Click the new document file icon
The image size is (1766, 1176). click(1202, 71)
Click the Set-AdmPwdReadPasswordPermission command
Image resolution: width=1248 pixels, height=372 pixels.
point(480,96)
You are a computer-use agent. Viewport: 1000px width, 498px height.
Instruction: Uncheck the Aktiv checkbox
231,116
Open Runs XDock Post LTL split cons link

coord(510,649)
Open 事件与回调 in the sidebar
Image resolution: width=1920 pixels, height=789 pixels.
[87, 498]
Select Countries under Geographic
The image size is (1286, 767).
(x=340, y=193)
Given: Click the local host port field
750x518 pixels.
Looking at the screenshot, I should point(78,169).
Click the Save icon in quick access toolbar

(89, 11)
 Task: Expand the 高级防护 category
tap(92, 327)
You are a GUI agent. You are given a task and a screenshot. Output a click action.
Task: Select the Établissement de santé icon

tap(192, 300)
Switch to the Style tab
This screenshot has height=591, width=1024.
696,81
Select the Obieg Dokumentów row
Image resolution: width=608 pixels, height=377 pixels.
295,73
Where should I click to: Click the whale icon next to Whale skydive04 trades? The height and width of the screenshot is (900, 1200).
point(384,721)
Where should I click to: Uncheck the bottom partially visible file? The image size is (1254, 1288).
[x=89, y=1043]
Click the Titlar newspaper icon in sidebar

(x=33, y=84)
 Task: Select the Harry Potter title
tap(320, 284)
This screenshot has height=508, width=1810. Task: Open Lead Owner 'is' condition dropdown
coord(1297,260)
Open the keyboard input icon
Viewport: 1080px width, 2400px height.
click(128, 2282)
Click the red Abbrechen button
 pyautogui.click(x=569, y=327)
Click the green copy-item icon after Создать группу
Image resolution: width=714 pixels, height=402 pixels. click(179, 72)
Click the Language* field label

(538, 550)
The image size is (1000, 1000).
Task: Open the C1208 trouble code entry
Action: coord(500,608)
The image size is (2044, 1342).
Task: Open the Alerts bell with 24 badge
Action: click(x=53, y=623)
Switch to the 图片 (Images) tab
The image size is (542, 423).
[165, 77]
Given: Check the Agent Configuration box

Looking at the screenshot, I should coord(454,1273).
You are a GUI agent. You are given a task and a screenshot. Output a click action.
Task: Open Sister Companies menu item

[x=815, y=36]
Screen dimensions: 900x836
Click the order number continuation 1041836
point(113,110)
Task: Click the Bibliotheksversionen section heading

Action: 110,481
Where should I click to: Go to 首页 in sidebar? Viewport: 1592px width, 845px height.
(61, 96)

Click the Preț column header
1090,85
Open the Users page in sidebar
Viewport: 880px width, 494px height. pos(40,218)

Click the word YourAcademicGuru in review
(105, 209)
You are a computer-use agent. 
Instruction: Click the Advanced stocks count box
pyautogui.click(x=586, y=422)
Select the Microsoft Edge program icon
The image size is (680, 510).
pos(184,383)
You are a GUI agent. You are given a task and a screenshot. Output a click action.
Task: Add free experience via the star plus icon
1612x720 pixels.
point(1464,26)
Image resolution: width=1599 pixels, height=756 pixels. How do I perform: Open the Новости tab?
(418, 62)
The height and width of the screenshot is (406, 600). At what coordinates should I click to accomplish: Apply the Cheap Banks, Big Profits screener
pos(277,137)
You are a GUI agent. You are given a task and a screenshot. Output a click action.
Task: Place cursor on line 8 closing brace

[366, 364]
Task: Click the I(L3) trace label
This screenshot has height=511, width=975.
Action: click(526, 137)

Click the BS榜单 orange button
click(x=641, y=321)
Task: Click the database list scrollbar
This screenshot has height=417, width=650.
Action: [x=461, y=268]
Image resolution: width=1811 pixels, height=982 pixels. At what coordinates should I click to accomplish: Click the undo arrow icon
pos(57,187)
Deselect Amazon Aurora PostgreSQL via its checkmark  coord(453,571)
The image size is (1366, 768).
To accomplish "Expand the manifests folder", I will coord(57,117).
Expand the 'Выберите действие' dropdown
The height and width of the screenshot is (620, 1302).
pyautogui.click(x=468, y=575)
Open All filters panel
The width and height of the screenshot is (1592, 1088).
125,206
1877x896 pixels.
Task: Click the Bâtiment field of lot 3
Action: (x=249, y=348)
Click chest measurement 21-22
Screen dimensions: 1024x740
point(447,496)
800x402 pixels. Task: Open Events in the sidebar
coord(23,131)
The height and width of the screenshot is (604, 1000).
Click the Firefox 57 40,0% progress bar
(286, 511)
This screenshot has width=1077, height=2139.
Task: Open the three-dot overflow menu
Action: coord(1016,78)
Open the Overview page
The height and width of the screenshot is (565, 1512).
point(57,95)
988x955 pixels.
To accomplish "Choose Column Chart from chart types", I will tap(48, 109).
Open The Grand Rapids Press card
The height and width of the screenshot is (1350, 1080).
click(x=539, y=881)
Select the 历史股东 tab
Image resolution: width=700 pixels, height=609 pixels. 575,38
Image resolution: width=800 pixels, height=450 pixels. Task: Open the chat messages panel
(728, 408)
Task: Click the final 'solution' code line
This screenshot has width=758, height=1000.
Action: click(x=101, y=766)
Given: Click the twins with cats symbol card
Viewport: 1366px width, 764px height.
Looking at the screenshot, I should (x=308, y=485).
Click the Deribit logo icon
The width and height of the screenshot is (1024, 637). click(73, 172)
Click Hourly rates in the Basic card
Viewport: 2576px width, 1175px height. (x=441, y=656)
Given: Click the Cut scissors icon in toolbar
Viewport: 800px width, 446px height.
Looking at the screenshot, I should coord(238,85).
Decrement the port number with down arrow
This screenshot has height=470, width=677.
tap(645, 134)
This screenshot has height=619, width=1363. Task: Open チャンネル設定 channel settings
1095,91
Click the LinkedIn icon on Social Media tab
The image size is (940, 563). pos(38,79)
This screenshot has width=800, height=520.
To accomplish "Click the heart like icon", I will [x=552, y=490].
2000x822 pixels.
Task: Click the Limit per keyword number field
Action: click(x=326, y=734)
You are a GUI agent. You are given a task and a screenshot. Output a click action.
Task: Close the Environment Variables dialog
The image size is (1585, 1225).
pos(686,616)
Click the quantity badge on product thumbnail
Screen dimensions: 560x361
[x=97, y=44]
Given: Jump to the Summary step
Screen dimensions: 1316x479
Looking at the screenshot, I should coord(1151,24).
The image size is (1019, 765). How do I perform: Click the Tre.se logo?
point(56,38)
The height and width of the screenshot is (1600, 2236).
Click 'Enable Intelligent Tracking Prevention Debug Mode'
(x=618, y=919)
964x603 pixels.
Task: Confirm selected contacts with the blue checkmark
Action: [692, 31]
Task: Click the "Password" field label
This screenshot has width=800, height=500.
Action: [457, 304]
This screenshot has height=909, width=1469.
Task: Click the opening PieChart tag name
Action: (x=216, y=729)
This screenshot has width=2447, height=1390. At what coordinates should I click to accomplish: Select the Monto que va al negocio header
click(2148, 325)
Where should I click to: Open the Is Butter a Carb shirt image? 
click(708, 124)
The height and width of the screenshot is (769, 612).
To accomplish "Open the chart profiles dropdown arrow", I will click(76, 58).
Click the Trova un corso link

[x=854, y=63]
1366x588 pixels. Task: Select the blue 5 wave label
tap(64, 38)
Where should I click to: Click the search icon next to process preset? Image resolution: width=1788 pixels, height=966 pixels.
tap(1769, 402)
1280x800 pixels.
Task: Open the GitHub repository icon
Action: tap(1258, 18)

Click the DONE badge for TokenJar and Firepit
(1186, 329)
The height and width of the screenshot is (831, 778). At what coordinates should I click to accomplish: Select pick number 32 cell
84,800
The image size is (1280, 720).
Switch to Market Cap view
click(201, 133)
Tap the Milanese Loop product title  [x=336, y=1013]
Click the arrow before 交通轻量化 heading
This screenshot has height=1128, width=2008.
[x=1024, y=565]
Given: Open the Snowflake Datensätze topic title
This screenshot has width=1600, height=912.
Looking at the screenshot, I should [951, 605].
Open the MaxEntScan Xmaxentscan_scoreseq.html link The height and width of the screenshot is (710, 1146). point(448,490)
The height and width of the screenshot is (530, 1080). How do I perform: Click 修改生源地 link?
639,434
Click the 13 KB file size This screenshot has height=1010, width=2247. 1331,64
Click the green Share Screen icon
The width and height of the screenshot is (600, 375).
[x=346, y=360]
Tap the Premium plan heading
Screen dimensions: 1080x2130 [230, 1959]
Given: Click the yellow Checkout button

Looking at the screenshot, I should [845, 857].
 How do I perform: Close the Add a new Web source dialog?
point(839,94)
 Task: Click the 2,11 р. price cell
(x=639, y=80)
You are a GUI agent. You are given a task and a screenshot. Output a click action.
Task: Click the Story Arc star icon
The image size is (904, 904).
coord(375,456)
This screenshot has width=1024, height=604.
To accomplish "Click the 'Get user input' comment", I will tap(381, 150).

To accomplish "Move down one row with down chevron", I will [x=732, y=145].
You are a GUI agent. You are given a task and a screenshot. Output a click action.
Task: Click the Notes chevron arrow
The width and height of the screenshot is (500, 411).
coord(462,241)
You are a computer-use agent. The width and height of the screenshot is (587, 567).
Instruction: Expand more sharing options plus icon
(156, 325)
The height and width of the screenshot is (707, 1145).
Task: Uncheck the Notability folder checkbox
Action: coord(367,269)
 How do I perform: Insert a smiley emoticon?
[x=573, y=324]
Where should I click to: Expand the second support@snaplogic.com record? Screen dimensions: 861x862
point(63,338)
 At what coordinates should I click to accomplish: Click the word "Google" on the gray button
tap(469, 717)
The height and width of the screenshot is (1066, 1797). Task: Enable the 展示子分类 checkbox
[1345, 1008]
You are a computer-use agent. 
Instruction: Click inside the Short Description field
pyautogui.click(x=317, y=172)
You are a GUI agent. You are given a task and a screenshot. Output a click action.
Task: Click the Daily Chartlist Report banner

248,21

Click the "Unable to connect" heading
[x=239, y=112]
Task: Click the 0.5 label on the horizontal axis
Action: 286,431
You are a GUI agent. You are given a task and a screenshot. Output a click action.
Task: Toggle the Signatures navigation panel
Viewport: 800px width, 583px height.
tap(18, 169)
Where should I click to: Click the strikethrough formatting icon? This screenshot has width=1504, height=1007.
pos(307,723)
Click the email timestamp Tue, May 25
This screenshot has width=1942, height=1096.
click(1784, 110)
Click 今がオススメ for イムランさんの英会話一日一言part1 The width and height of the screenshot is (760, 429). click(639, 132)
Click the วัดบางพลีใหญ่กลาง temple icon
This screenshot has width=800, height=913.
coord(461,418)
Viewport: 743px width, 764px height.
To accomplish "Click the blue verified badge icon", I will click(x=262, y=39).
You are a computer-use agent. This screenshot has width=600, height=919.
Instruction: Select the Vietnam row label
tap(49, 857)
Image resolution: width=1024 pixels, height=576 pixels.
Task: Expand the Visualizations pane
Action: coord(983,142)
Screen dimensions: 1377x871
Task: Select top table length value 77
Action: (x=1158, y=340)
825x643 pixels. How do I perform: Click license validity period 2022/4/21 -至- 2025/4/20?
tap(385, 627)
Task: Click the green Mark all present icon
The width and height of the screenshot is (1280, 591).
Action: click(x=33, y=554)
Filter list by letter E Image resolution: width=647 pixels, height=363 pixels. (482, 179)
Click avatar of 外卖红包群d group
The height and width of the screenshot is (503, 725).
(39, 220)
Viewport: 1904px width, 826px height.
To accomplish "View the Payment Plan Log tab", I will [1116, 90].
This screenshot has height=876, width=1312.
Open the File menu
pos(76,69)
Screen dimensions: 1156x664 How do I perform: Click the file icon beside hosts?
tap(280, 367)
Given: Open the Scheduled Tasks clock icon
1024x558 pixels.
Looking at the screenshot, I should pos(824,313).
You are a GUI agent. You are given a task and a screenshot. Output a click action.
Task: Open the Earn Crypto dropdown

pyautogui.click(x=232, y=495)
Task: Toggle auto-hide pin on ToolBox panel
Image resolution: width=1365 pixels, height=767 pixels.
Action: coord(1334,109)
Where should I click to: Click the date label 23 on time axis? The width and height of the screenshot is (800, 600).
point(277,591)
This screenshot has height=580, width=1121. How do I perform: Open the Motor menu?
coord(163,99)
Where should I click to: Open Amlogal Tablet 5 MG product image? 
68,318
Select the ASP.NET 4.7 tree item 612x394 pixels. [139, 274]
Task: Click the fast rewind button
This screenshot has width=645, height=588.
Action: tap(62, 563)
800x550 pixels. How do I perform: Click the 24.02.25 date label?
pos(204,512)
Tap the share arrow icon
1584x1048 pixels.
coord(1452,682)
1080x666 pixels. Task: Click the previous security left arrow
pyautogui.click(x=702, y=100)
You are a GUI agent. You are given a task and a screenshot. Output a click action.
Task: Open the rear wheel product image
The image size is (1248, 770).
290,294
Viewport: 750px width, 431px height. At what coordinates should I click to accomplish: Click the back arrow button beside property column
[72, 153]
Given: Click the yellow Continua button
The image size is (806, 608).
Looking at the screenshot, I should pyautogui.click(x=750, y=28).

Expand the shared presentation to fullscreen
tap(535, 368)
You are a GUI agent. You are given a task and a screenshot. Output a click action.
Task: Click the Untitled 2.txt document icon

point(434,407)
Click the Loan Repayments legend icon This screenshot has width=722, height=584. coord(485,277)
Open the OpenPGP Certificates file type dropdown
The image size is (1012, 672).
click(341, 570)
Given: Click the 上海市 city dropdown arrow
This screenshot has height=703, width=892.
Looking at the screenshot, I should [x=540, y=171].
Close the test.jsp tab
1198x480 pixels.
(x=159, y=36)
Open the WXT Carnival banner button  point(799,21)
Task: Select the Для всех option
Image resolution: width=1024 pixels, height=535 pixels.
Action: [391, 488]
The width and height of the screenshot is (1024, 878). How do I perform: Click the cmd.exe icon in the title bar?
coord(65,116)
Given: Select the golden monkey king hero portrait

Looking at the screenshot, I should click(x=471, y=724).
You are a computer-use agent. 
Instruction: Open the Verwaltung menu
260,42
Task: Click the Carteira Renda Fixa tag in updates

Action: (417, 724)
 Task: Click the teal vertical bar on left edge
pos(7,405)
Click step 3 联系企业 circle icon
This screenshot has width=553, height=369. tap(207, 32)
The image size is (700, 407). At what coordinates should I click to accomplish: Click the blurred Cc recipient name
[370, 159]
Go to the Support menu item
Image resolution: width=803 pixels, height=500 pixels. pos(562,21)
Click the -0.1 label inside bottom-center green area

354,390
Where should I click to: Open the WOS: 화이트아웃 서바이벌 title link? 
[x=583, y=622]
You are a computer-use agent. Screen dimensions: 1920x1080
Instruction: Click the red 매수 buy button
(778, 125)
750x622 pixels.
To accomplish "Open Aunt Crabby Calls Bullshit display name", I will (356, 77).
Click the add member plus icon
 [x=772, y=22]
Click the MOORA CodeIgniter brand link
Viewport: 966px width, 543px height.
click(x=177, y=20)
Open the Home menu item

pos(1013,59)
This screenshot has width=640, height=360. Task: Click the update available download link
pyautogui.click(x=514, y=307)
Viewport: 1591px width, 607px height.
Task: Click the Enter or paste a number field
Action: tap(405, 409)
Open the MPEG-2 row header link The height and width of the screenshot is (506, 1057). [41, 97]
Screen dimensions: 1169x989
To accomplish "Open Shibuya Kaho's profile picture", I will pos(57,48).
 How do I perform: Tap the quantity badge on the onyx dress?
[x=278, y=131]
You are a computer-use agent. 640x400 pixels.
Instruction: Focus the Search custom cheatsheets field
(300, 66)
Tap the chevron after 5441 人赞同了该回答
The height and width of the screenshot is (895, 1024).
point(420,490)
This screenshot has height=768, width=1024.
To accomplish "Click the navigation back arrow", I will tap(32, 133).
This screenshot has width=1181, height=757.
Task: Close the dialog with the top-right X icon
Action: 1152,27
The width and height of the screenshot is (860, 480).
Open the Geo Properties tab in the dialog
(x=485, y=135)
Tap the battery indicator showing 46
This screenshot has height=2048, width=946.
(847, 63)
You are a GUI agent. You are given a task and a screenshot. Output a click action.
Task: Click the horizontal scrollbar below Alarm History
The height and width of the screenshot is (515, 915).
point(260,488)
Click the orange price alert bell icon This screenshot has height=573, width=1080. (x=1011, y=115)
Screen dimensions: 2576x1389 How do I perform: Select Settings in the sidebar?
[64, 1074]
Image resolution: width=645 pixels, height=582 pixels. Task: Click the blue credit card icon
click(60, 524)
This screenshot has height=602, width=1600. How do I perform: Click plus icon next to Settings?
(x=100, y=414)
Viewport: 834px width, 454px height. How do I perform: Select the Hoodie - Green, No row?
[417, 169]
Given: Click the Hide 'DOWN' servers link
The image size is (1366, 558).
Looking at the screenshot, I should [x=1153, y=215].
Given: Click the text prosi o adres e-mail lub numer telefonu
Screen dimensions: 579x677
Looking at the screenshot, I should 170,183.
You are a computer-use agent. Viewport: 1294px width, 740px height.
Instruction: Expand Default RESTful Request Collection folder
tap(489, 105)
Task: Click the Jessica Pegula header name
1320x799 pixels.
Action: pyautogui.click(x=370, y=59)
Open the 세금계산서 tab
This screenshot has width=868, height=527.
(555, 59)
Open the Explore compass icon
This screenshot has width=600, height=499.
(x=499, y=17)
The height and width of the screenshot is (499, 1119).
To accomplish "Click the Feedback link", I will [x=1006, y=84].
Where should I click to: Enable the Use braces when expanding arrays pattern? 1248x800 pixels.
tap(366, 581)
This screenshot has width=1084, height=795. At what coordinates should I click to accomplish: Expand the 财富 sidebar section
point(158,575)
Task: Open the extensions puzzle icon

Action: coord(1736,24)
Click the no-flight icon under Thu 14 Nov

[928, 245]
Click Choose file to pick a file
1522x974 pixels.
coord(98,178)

========================================================================

Show every line above in which the word "chevron" appears.

**RESULT OF THE EXERCISE:**
To accomplish "Move down one row with down chevron", I will [x=732, y=145].
Task: Click the Notes chevron arrow
Tap the chevron after 5441 人赞同了该回答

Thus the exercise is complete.